Not sounding anything like my name, I asked who is calling.
The telemarketer said he was with The Rubber Band Powered Freezer Company or something like that.
Then I asked him if he knew Karl personally and why was he calling this number.
I then said off to the side, "get some pictures of the body at various angles and the blood smears." I then turned back to the phone and advised the caller that he had called a murder scene. I told him he must stay on the line because we had already traced this call, and he would be receiving a Summons to testify in this murder case.
I questioned the caller at great length as to his name, address, phone number at home, at work, who he worked for, how he knew the dead guy and asked if he could prove where he was about one hour before he made this call.

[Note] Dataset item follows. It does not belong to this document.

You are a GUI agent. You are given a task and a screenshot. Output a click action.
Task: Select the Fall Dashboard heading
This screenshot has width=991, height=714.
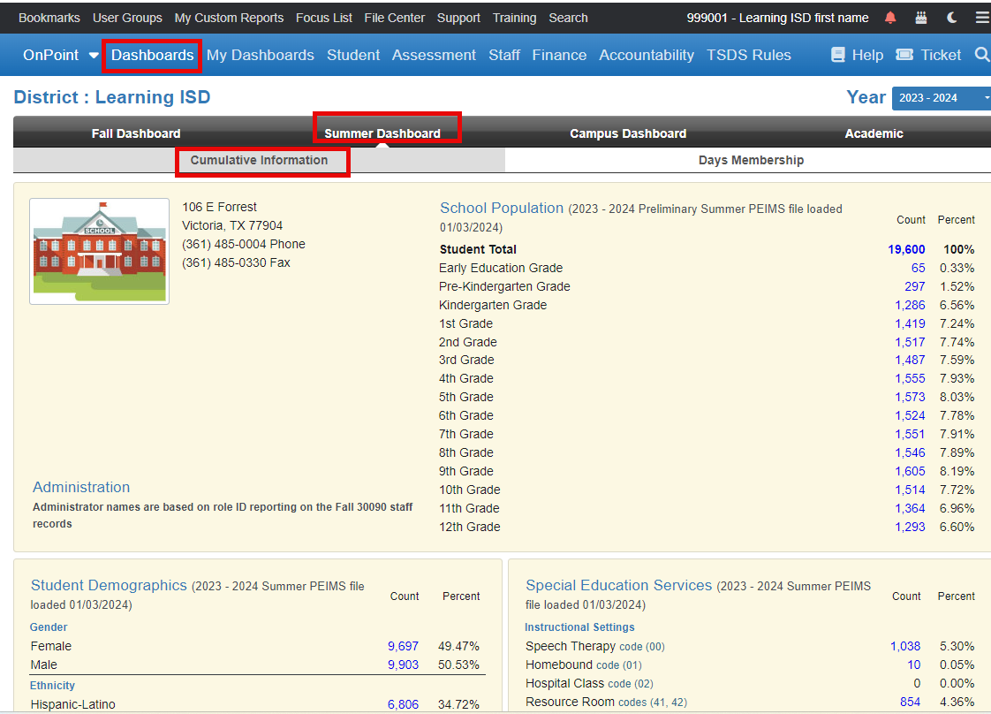(x=136, y=133)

The telemarketer was getting very concerned. His answers were given in a shaky voice.
I then told him we had located his position, and the police were entering the building to take him into custody. At that point I heard the phone fall and the scurrying of his running away.
As I returned to our table, my wife asked me why I had streams of tears running down my face. So help me, I couldn't tell her for about fifteen minutes. My meal was cold, but it was the best meal I had in a long, long time.